In light of this, I offer some reflections for consideration--

First of all, the book has not been condemned; it will not be burned; Sr Margaret has not been excommunicated; neither has she been ordered to be removed from her teaching post.

Second, and what should be obvious to those who look at the whole Notification with its quotes from Sr Margaret's book, it is truly not in line with official Catholic moral teaching as enshrined in the Catechism of the Catholic Church. 

Third, this is all the Notification says.  It is patent that by defiinition the book cannot be held up as a paradigm of Catholic teaching.  This does not mean the book is worthless, nor that the author is a heretic.  It means that since the book does not conform with Catholic teaching, no one should pretend that it does.  The book reflects Sr Margaret's theological opinion (or perhaps her willingness to initiate a discussion) and nothing more.

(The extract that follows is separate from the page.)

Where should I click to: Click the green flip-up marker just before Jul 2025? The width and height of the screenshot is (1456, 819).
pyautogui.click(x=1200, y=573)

This is surely the mildest of all possible censures; it scarcely merits the idea of its being a censorship of any kind.

"Big Brother" may indeed be watching, but in this case he did not come down with a sledge hammer.

Wednesday, June 6, 2012

JUBILEE LAGNIAPPE

In honor of Her Majesty's Jubilee, here is an anthem composed specially for her coronation in 1952 by Ralph Vaughn Williams:

THE QUEEN'S JUBILEE

What a long distance this letter is from the Bull Regnans in Excelsis by which Pope Pius V excommunicated Elizabeth I--and thank God for the distance!



To Her Majesty
Queen Elizabeth II

I write to offer my warmest congratulations to Your Majesty on the happy occasion of the Diamond Jubilee of your reign. During the past sixty years you have offered to your subjects and to the whole world an inspiring example of dedication to duty and a commitment to maintaining the principles of freedom, justice and democracy, in keeping with a noble vision of the role of a Christian monarch.

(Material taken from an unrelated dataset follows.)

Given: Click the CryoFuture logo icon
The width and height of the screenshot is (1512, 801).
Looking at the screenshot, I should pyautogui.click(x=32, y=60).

I retain warm memories of the gracious welcome accorded to me by Your Majesty at Holyroodhouse in Edinburgh at the beginning of my Apostolic Visit to the United Kingdom in September 2010, and I renew my thanks for the hospitality that I received throughout those four days. Your personal commitment to cooperation and mutual respect between the followers of different religious traditions has contributed in no small measure to improving ecumenical and interreligious relations throughout your realms.

Commending Your Majesty and all the Royal Family to the protection of Almighty God, I renew my heartfelt good wishes on this joyful occasion and I assure you of my prayers for your continuing health and prosperity.